Segundo o especialista, atualmente, cerca de 2,8 milhões de veículos pesados circulam anualmente pelo local, e a forte dependência do transporte rodoviário representa um dos principais desafios do setor. Além de pressionar a infraestrutura, com impacto direto no pavimento e na necessidade constante de manutenção, a configuração aumenta o congestionamento e reduz a eficiência dos fluxos de entrada e saída de carregamentos. “O caminhão é muito mais prejudicial para um pavimento do que um veículo de passeio”, afirmou.

A estratégia para equilibrar a matriz passa pelo desenvolvimento da participação ferroviária, hoje em cerca de 36%. A expectativa é que esse percentual suba nos próximos anos, acompanhando a expansão do porto. “O transporte rodoviário também vai crescer, mas em ritmo menor que o ferroviário”, disse o palestrante.

A mudança acontece em um contexto de aumento contínuo da demanda. O cais santista recebe, em média, 5.772 navios por ano, com predominância de cargas de longo curso, conectando o Brasil a mercados como a Ásia, principal origem e destino das operações. A extensa área de influência do complexo amplia a dificuldade da operação, que precisa coordenar fluxos terrestres e aquaviários sob múltiplas variáveis.

Nas operações marítimas, diferentemente de modais terrestres, a navegação envolve variáveis como vento, correnteza e limitações físicas do canal, exigindo margens de segurança na capacidade vertical (profundidade) e horizontal (largura). Essa ampliação, no entanto, não cresce de forma proporcional devido aos ganhos operacionais que exigem investimentos exponenciais.

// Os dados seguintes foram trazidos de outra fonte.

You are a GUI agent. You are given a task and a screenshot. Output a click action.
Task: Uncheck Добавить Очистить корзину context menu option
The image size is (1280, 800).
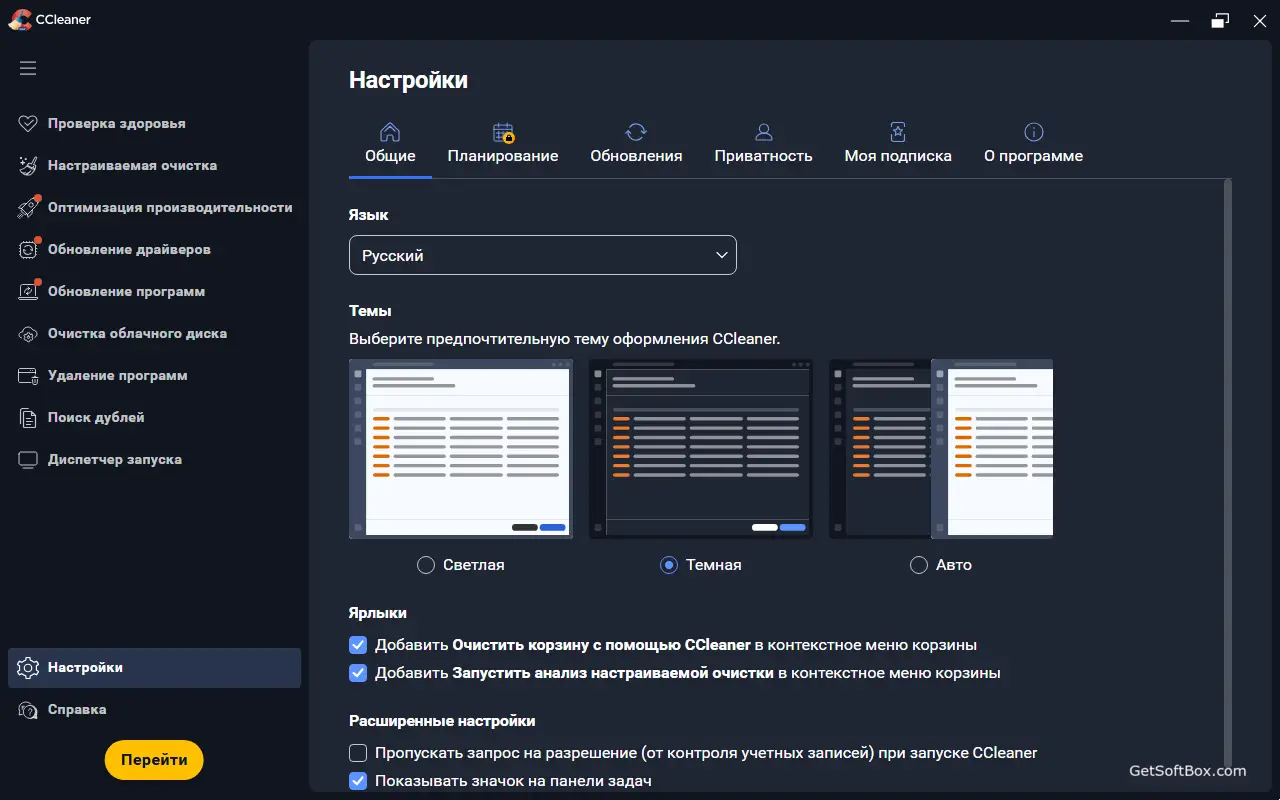coord(358,645)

Como resposta, a autoridade portuária tem investido em simulações avançadas para validar projetos antes da execução. Em ambientes controlados, são reproduzidas condições reais de navegação – força de motores, comportamento do navio e interferência climática – para testar a segurança de manobras e cruzamentos. “Precisamos ter certeza do que estamos fazendo, porque envolve muita segurança”, explicou Fray.

Há também investimento na integração de centros de controle. Sistemas inteligentes de monitoramento, identificação e gestão de tráfego, incluindo tecnologias como o Vessel Traffic Management Information System (VTMIS), são incorporados para unificar a gestão dos fluxos rodoviários e aquaviários, aumentando a previsibilidade e a segurança.

Mesmo com esses avanços, o desafio estrutural permanece em reduzir a dependência do transporte rodoviário em uma rede que evoluiu historicamente apoiada nele. Iniciativas como a ampliação da malha ferroviária interna, operada pela Ferrovia Interna do Porto de Santos (FIPS), e a expansão das dutovias, modal mais eficiente para cargas líquidas, ainda subutilizado, representam alternativas importantes, mas esbarram em questões ambientais, regulatórias e de investimento.

Fray afirmou ter escolhido trabalhar no Porto de Santos pela imprevisibilidade. “Me disseram que lá não tinha um dia igual ao outro. É aprender a lidar com as adversidades”, concluiu.